What games have what you’d call really good worldbuilding, and what in particular do you like about them?
https://en.wikipedia.org/wiki/Worldbuilding
Worldbuilding is the process of constructing an imaginary world or setting, sometimes associated with a fictional universe. Developing the world with coherent qualities such as a history, geography, culture and ecology is a key task for many science fiction or fantasy writers. Worldbuilding often involves the creation of geography, a backstory, flora, fauna, inhabitants, technology, and often if writing speculative fiction, different peoples. This may include social customs as well as invented languages (often called conlangs) for the world.


“Zanzibart, forgive me”.
Nah, Fromsoft has great vibes. But the worldbuilding and story is all deliberately obscured because of Miyazaki’s love of sci-fi he couldn’t properly read. That makes it a trove for obsessives but it can’t really be called good.
It’s definitely good and it is done in a way that can only be done in video games. Too many video games depend on passive exposition instead of finding actual lore in the world.
So your reasoning for saying it isnt good is because you actually have to work to see it instead of it being spoonfed to you? Is that right?
Do you consider it being “spoonfed” to you when you read a book and the plot and everything is just written down?
Do you consider it positive that you have to “work for it” if every fifth word is written in Chinese and you have to translate them?
Making it hard to understand does not make it good. Making it easy does not make it bad. Is there an aspect of it you like that isn’t just that it’s hard to understand? Because that’s all you mentioned.
uh…no? the whole point of books is to read them
the whole point of games is to play them, if you want all the plot in your games to be reading…maybe grab a book instead?
Right, so if making the plot and lore obvious in a book is fine, it’s also fine in a game. Using pejoratives like “spoonfeeding” criticises this without giving any reason.

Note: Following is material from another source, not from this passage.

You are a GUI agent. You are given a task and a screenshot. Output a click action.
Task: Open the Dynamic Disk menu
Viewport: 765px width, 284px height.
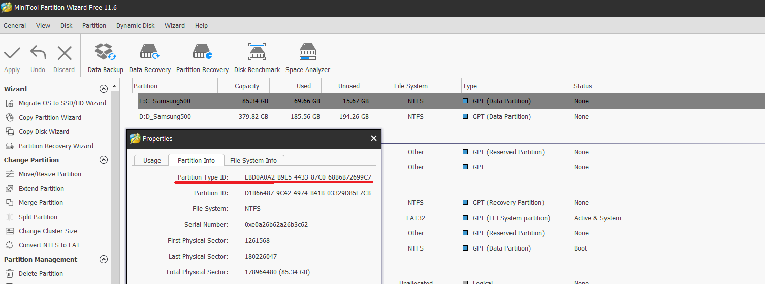point(135,25)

From games are particularly bad because most of the lore is on item descriptions that are often themselves locked behind random drops and easily missed questlines. This is not good world building, this is purposefully obscure world building. People mistake “hard to put together” for quality, but it’s the opposite - making this stuff harder to get makes it worse, because players are less likely to get it! If you feel too communicate the lore to most players, that’s not good!